Results of our community feedback session

Published on Sep 23, 2015 by Derek Eder

Community Feedback Session at the Chi Hack Night

Yesterday, the Chi Hack Night had our first ever community feedback session.

The Chi Hack Night has grown and changed a lot over the last 3 ½ years, and we wanted to take the time and hear from everyone on how it’s going, and how we can make it better.

To handle our large group (there were about 70 people in attendance), we broke out into four groups, led by Genevieve Nielsen, Rose Afriyie, Cathy Deng and Karl Fogel, to provide feedback on the following topics:

  • What do you like about Chi Hack Night?

  • What would you like to learn from this community?

  • What kinds of presentations should would you like to see?

  • What could we do differently or better with this community?

Each group went to a whiteboard with a topic written at the top and given sticky notes to write their ideas under each one. After 5 minutes, the groups would rotate and move on to the next topic.

Four groups providing feedback on four topics

Four groups providing feedback on four topics

Ideas that people liked were given +1’s. Some folks got creative and started categorizing the feedback into sub-sections. Is there a library scientist in our group?

At the end, we reported back out the feedback.

What would you like to learn from this community?

What would you like to learn from this community?

Here’s a video of the group reporting, courtesy of Christopher Whitaker and Smart Chicago:

The full list of feedback, along with some next steps we plan on taking are recorded in our Open Leadership Council notes. You can also see more photos of the session on flickr.

From that, here’s the ideas that got the most +1’s:

What do you like about Chi Hack Night?

Structure:

  • anyone can run a breakout project / group

Mission/Themes:

  • learning about variety of projects
  • focus on doing & showing over saying

Learning:

  • learning python
  • skill development
  • interesting speakers on a range of initiatives

Logistics:

  • location
  • Derek as host (aww, shucks)

Community:

  • community of well intentioned people
  • meeting the new people
  • people are really nice
  • all are welcome
  • diverse group of people (but could still be more diverse)

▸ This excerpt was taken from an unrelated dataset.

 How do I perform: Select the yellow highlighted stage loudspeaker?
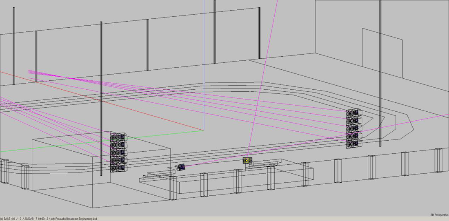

What could we do better/differently with this community?

structure

  • shorter group intro
  • separate vegetarian food from non-vegetarian food
  • name tags
  • improve sign in process
  • make sure guard gets food

participants

  • designers UI/UX/graphic/testing

accessibility

  • Skills directory (LinkedIn Group)
  • recruiting under-represented communities
  • non-tech folks as equal partners

projects

  • more international or national projects

skills

  • mentoring / skills development

What kinds of presentations would you like to see?

social issues

  • women+tech
  • data and discrimination
  • access to data based on income levels
  • civic liberties/surveillance

data

  • science data

What would you like to learn from this community?

fuzzier stuff

  • ethnographic research methods for community based UX design
  • How to scope an MVP solution

more

  • Funding opportunities
  • Mapping stuff (webmaps) & QGIS
  • Machine Learning Kaggle
  • How to identify needs of chicago populations
  • opportunities to work on cool projects

Reaction and next steps

This was a really fun exercise! There was a lot of buzz in the room throughout the night as people were moving around and interacting with others they hadn’t before. I’d love to do more interactive sessions like this soon!

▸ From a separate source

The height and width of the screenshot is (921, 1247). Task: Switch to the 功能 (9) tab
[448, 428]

Proccessing the feedback at the Open Leadership Council meeting

Proccessing the feedback at the Open Leadership Council meeting

The biggest takeaway from this feedback is that people really appreciate the community we’ve built here. As the leader of this group, it looks like we’re doing a lot of things right. It’s validating to hear.

But we can always improve, and we have some really compelling directions to go in over the next months and years:

  • We will continue to keep our structure as community and work-driven, meeting every week at the same time and place.

  • We have a good diversity of people and skills, but we can and will continue to reach out to new groups and communities. We will continue to nurture open and welcoming attitudes.

  • Our community seems to have a real interest in social issues. We will continue to seek out more presentations in this vein, like Social Strategies in Chicago Activism, The American Civil Liberties Union of Illinois and Reporting on Poverty and School Achievement.

  • We will continue to push for more learning opportunities and skill sharing. Chi Hack Night has become a place to learn as much as it is a place to work on civic tech projects.

There’s much more to process, but we’ll start there.

Thank you everyone for participating, and see you next Tuesday!

See you Tuesday!


About the author

Derek Eder

Derek Eder
Derek is an entrepreneur, developer and one of the leaders of the civic technology community in Chicago. He is a co-founder and partner at DataMade — a company that tells stories and builds tools with data — and is the lead organizer for Chi Hack Night.